Ho Chi Minh City (HCMC) has seen its population and the number of vehicles on its roads rapidly increase over the last ten years. Today, there are close to 8 million motorbikes in the city, and over half a million cars.1

The city has engaged in a range of responses to these strains on transport infrastructure and congestion. Most recently HCMC authorities, following their counterparts in Hanoi, have been considering the implementation of a motorbike ban in the urban core, to be implemented as early as next year. Urban planners have advised against such a drastic measure, citing that such a ban privileges one of the primary causes of the traffic—the growth in the number of cars in the city, while regressively punishing those without cars who presently have limited public transportation options.

HCMC, however, does have a comprehensive public transportation plan in place, involving a series of ring roads, light-rail/metro-rail lines, bus rapid transit and city bus corridors. While these plans are ambitious and on the surface represent a comprehensive approach to public transport, the city will need to overcome a number of challenges first.

For one, urban development in Ho Chi Minh City is simultaneously a highly bureaucratic and flexible process, a paradox born out of the city’s development at the nexus of state and market practice—what is now referred to as late socialism. Decentralized government agencies and foreign investors who bring capital and infrastructure expertise to the city negotiate a wide range of possibilities. The result is a heterogeneous urban landscape where each project is made piecemeal, often in defiance of the central city master plan.

Cutting across this urban patchwork are large-scale transport infrastructure projects conceived, planned and built by foreign investors and development institutions: Highways, roads, metro/subway developments, bus rapid transit, city bus systems, etc. Such projects are often planned as coherent wholes, but must subsequently be disarticulated and disassembled to deal with the political, legal and bureaucratic realities of the city. Further, transport infrastructure projects themselves are not only made piecemeal, but are themselves diverse with regards to their sources of investment, models of development, and the conditional and contingent connections forged with government agencies. As a result, those who produce urban space in Ho Chi Minh City have developed a range of adaptive strategies to see their projects come to fruition amidst these uncertainties.

INFRASTRUCTURAL CHALLENGES

According to a former director of the Department of Architecture and Planning in Ho Chi Minh City, planning for infrastructure is difficult, largely because every five years, master plans must be altered in two ways. First, urban master plans are often altered by political changeover. Second, urban plans must be updated to conform to an increasing number of new urban development projects, the majority of which sidestep urban regulations and planned development principles. This, as informants in the real estate sector have indicated, is due to a pervasive regulatory opacity caused by the confluence of three main factors: decentralization, legal pluralism and dependency on foreign direct investment. As a result, some planners see the master plan as a document that effectively works backwards, by conforming to a defiant past rather than confidently projecting a progressive future.

◆ EXTRACTED ENTRIES

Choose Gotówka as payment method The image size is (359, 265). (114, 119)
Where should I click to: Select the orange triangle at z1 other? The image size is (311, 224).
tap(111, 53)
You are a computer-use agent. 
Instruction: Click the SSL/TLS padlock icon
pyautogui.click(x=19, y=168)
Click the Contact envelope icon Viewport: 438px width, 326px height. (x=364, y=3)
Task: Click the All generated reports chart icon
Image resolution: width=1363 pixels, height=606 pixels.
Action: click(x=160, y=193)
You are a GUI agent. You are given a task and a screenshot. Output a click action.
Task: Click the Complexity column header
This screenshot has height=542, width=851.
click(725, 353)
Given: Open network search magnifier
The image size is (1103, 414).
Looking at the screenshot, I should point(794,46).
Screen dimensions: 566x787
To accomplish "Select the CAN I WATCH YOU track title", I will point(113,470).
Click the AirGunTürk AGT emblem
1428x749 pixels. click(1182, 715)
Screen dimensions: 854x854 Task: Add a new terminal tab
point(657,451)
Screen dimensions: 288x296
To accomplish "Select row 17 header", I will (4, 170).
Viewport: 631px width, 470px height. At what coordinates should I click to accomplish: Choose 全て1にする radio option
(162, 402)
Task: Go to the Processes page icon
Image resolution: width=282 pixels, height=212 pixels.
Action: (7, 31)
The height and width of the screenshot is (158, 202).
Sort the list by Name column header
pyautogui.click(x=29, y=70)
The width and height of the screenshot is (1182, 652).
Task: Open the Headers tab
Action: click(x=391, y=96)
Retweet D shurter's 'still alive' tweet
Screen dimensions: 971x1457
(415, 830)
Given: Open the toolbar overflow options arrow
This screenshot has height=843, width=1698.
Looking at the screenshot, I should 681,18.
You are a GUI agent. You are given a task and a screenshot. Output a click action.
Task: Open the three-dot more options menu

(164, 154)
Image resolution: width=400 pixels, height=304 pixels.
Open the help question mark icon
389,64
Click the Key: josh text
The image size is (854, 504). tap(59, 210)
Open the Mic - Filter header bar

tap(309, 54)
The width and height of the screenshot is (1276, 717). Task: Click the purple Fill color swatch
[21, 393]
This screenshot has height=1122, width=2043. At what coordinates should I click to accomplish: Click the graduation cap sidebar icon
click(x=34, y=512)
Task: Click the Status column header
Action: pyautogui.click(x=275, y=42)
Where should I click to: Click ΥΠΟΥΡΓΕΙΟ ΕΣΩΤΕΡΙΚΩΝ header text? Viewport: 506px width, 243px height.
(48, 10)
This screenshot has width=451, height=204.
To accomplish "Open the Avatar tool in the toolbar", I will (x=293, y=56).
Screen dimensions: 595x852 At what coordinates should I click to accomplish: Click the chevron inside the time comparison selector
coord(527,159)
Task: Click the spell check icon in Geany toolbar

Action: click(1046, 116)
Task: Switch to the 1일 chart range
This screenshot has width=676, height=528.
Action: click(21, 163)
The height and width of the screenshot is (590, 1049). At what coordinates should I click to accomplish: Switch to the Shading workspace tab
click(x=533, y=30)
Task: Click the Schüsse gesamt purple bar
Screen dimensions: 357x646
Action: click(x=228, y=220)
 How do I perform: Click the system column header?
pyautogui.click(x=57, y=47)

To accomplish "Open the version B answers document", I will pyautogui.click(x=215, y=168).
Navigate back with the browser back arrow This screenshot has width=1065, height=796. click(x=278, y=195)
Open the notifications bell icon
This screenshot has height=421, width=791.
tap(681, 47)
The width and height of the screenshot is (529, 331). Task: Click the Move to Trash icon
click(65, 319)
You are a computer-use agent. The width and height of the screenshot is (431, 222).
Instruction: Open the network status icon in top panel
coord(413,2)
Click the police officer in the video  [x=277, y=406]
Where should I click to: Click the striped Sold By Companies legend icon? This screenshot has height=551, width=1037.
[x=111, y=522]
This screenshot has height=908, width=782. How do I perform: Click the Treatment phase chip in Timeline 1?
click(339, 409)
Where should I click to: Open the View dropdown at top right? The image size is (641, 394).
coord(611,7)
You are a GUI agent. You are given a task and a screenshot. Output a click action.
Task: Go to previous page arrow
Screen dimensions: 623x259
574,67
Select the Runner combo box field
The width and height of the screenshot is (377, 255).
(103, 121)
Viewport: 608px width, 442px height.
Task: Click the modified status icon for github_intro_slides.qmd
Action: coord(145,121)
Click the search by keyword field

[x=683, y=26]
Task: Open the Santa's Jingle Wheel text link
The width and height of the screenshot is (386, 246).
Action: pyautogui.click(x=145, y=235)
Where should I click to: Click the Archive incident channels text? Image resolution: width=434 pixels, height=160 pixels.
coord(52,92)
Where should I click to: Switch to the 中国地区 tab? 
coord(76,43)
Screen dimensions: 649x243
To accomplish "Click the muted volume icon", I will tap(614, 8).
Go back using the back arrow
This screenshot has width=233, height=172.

◆ STATED GOAL
Answer these questions from the article on transport in Ho Chi Minh City.
1. About how many motorbikes are in the city today?
2. Who has advised against the proposed motorbike ban?
3. According to the former director of the Department of Architecture and Planning, how often must master plans be altered?
The records stand apart from the text and have no connection to it.

◆ ANSWER TO THE TASK
1. Close to 8 million.
2. Urban planners.
3. Every five years.